◆ **Materials provided**:
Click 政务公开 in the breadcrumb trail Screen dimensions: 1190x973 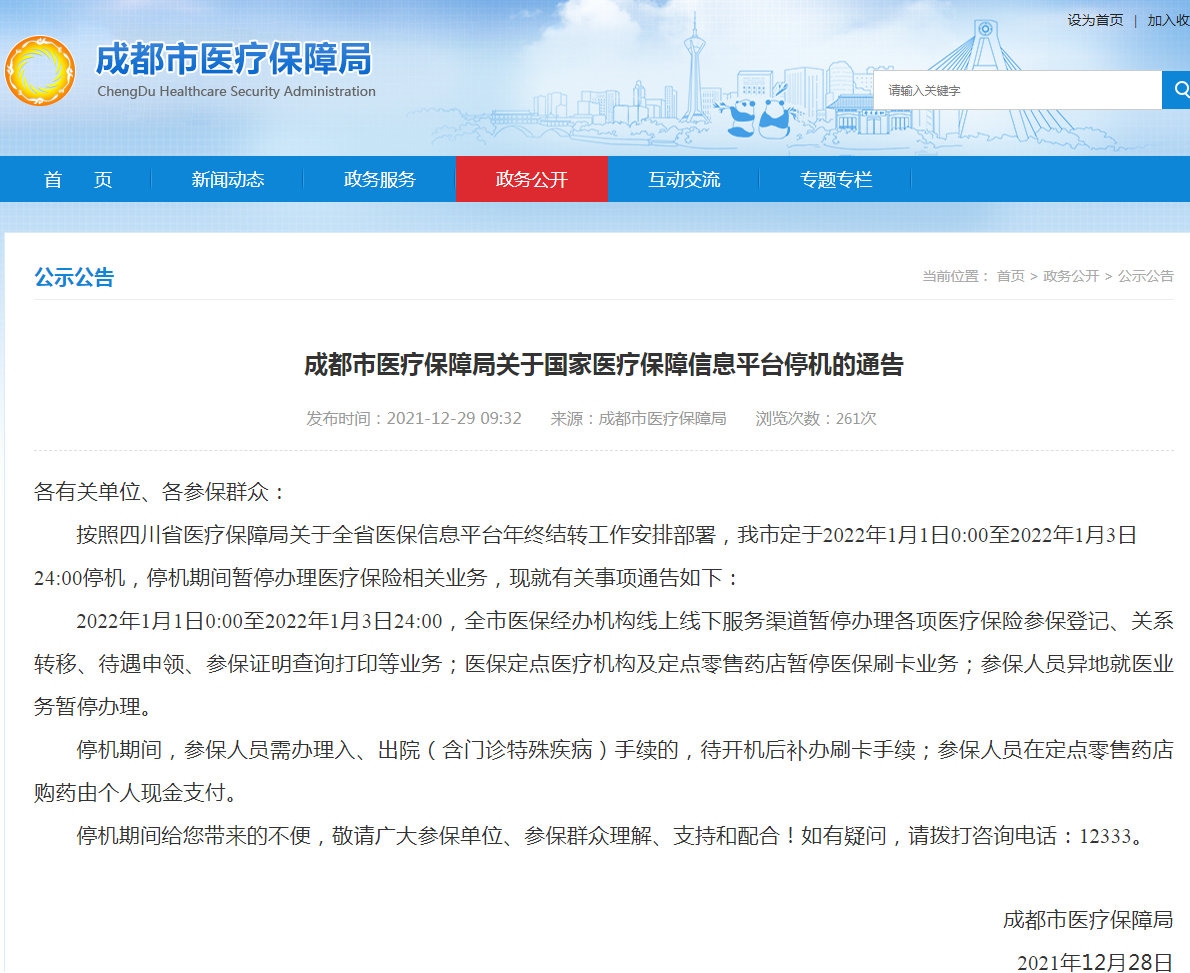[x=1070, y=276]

* * *

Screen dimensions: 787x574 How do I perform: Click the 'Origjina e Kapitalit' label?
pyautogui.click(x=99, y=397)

...

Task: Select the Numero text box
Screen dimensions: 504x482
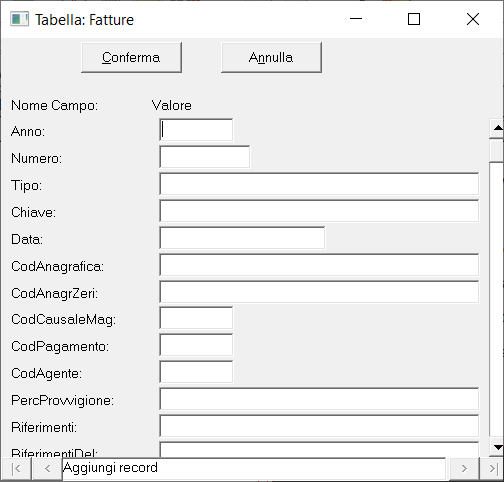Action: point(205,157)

◆ **Problem details**: Put the material into a numbered list, leaving out blank lines, starting with the line containing "Screen dimensions: 787x574" and going on through the line containing "pyautogui.click(x=99, y=397)".

◆ **Result below**:
1. Screen dimensions: 787x574 How do I perform: Click the 'Origjina e Kapitalit' label?
2. pyautogui.click(x=99, y=397)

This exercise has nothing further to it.